• **Exercise task**: Format the lines starting at the one containing "Click the 保存修改 button" and ending at the one containing "Action: tap(87, 175)" as a numbered list, leaving out blank lines.

• **Provided records**:
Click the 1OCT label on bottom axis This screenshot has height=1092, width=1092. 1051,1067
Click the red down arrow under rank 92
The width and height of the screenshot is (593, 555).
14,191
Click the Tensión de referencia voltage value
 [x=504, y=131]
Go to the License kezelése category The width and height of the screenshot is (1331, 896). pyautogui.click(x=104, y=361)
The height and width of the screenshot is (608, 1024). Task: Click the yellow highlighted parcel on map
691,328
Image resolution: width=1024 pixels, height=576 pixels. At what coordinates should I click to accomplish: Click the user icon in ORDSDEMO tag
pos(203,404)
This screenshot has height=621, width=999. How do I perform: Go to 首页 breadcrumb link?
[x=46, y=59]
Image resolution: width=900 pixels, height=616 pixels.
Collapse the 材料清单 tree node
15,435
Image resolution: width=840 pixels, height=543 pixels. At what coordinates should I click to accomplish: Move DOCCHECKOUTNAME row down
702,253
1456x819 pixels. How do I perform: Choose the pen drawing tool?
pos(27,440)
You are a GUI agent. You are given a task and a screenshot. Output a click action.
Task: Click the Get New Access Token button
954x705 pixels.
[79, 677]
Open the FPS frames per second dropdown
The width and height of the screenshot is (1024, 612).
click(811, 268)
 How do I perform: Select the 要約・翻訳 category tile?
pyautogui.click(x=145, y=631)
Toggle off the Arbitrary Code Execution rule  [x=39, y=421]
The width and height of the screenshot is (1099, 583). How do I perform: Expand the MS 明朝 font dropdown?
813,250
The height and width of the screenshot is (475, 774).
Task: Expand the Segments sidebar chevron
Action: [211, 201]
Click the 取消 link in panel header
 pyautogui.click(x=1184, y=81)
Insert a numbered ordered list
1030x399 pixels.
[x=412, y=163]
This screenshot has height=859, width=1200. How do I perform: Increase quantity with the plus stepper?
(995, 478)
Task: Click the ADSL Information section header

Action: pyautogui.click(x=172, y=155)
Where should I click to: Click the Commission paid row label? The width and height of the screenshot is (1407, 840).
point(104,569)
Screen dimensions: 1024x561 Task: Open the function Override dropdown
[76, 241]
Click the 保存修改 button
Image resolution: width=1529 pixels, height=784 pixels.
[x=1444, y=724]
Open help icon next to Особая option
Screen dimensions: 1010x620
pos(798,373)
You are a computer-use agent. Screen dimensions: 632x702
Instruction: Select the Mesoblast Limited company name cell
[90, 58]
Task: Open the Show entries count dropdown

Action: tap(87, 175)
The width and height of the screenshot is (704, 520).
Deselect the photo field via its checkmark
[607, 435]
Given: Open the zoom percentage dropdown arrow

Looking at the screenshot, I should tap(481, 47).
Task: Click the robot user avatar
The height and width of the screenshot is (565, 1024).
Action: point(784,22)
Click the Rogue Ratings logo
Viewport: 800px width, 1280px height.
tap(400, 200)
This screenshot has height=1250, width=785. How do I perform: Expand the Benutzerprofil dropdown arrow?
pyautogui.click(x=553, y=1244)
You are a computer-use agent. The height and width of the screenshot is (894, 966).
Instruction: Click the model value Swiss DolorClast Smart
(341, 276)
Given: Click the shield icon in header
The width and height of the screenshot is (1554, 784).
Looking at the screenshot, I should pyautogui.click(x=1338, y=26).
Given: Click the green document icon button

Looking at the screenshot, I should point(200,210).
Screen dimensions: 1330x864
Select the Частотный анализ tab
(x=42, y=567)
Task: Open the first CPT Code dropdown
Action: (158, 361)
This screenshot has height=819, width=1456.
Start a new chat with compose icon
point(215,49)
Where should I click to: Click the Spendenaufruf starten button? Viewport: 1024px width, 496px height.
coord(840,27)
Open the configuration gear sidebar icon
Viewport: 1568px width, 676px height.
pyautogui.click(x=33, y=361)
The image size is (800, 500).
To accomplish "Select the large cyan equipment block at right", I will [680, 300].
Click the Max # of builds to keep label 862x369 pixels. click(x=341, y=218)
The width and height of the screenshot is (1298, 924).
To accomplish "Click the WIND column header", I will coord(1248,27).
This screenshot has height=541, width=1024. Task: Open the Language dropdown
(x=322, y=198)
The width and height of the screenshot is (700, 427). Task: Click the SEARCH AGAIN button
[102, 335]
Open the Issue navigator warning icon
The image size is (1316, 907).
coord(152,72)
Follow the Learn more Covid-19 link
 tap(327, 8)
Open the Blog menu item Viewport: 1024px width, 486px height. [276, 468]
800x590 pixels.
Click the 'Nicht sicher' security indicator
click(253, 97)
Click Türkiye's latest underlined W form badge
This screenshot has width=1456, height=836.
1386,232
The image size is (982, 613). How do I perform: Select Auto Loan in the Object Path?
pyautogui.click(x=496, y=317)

• **Answer below**:
1. Click the 保存修改 button
2. Image resolution: width=1529 pixels, height=784 pixels.
3. [x=1444, y=724]
4. Open help icon next to Особая option
5. Screen dimensions: 1010x620
6. pos(798,373)
7. You are a computer-use agent. Screen dimensions: 632x702
8. Instruction: Select the Mesoblast Limited company name cell
9. [90, 58]
10. Task: Open the Show entries count dropdown
11. Action: tap(87, 175)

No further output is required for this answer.